After many years of study and analysis, the Financial Accounting Standards Board (FASB) issued a new Accounting Standards Update earlier this summer regarding the appropriate accounting treatment for revenue going forward.
As revenue is a critical financial measure for companies and stakeholders, how it is recognized on financial statements can have a tremendous effect on the entity’s future, including its ability to attract investors and borrow money.
The new rules from FASB, outlined in ASU No. 2014-09, are an attempt to correct identified weaknesses and areas for improvement in the accounting for revenue under current standards, as well as converge the methodology used in the U.S. with that around the globe. It also aims to standardize revenue recognition practices across different industries and markets, improve the usefulness of required financial statement disclosures and make them easier to prepare.

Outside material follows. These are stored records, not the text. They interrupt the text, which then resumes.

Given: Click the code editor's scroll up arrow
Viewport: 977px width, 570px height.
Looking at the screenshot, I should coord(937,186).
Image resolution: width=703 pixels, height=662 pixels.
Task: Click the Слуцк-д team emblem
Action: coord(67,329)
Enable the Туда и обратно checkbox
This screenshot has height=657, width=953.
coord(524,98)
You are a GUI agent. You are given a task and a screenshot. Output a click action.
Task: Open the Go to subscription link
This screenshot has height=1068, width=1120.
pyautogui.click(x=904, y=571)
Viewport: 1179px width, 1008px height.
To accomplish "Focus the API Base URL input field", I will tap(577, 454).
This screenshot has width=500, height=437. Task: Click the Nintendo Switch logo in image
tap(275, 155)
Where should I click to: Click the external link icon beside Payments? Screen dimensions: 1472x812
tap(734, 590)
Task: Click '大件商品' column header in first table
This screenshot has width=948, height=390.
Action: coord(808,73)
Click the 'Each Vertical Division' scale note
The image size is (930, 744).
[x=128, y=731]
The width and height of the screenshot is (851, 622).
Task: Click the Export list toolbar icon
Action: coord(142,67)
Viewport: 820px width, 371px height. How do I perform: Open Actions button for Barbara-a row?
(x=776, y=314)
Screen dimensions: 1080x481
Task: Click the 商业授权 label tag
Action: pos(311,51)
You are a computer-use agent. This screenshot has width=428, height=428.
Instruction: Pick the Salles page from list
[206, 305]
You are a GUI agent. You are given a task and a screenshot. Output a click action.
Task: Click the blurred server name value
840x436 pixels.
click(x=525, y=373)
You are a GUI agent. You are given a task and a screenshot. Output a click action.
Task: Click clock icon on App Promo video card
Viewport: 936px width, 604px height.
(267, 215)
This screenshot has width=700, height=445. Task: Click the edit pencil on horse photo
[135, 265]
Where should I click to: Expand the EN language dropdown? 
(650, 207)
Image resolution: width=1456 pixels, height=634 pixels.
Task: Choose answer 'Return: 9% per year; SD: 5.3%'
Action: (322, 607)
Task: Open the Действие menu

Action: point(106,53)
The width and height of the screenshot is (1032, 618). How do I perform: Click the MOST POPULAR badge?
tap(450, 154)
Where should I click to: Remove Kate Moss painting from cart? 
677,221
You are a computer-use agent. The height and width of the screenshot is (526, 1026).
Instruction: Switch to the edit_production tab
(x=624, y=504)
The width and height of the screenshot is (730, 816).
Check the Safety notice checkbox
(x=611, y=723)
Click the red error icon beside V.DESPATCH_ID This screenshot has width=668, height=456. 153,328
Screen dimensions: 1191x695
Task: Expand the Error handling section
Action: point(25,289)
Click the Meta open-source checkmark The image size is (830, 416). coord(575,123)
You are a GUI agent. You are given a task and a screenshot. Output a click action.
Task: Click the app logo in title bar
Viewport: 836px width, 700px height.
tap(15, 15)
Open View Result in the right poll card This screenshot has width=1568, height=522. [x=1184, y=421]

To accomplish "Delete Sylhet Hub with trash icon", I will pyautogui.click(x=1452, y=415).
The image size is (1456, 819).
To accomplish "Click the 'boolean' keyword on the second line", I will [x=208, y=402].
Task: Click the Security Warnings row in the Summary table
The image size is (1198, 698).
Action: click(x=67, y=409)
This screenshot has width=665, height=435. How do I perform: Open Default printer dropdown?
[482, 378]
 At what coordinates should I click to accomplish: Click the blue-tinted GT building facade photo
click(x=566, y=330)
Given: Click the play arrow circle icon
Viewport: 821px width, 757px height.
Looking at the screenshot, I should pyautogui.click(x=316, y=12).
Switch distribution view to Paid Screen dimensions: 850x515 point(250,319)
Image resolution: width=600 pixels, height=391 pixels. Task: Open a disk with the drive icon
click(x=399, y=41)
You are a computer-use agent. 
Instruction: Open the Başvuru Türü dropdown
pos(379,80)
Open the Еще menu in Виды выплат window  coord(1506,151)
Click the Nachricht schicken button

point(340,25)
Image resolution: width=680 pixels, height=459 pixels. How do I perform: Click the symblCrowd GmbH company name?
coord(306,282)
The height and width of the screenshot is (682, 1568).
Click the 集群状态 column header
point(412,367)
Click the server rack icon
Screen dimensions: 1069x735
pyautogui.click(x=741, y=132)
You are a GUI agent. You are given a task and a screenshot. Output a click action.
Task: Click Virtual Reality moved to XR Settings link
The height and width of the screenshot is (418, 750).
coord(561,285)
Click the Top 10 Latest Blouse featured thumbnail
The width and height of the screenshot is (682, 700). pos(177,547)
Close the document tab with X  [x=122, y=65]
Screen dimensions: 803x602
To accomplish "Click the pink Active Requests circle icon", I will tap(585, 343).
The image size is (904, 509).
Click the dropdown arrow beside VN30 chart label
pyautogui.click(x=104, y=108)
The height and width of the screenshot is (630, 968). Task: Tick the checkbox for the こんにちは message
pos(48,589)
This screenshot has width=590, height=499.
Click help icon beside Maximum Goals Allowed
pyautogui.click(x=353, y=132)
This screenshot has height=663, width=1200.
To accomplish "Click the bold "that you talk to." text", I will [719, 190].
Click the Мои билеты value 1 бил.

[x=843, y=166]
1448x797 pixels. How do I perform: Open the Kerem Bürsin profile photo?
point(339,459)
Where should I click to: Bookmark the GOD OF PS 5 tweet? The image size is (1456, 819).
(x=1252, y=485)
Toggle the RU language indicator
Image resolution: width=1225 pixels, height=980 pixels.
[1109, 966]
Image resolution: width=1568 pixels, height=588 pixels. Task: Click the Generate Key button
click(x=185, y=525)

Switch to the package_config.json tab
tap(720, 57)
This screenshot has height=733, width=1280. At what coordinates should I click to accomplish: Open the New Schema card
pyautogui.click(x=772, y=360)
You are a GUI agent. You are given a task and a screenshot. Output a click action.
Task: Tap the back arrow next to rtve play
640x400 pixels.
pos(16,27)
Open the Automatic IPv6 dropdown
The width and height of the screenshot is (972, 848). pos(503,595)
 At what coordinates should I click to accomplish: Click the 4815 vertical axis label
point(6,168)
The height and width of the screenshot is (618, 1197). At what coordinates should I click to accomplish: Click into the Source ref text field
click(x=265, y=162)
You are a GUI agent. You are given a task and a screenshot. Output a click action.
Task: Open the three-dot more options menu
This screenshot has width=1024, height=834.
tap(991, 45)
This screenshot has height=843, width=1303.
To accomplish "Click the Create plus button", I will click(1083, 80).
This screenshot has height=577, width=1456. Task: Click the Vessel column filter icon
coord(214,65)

As a guiding principle, the FASB standards state: “Revenue should be recognized in a way that reflects the transfer of promised goods or services to customers. The amount of revenue recognized should be equal to the consideration that the company expects to be entitled to for the promised goods or services.”
ASU No. 2014-09 lays out a five-step approach for recognizing and measuring revenue:
- Identify the contract with the customer — This defines an agreement between two or more parties on enforceable rights and obligations, payments and so forth.
- Identify the contract’s separate performance obligations — A performance obligation is a promise in the contract with a customer to transfer a distinct good, service or bundle of goods and services.
- Determine the transaction price — An entity must determine the transaction price based on the terms of the contract and the entity’s customary business practices, less amounts collected on behalf of third parties (such as taxes).
- Allocate the transaction price to the separate performance obligations — This is done by determining the standalone selling price of the good or service associated with the performance obligation, and allocating them within the total transaction price.
- Recognize revenue as the entity satisfies a performance obligation — A performance obligation is satisfied when an entity transfers a promised good or service to its customer, which is deemed to occur when the customer obtains control of the item.
The new rules also contain a subtopic on contract costs to provide guidance on whether a company must capitalize or expense contract costs.
ASU No. 2014-09 is effective for annual reporting periods beginning after Dec. 15, 2016 for public entities and after Dec. 31, 2017 for nonpublic entities. There are limitations on early adoption. The FASB established these deadlines to give companies time to consult with their financial advisors so they can best comply with these significant changes in revenue recognition rules and incorporate them into their ongoing business goals.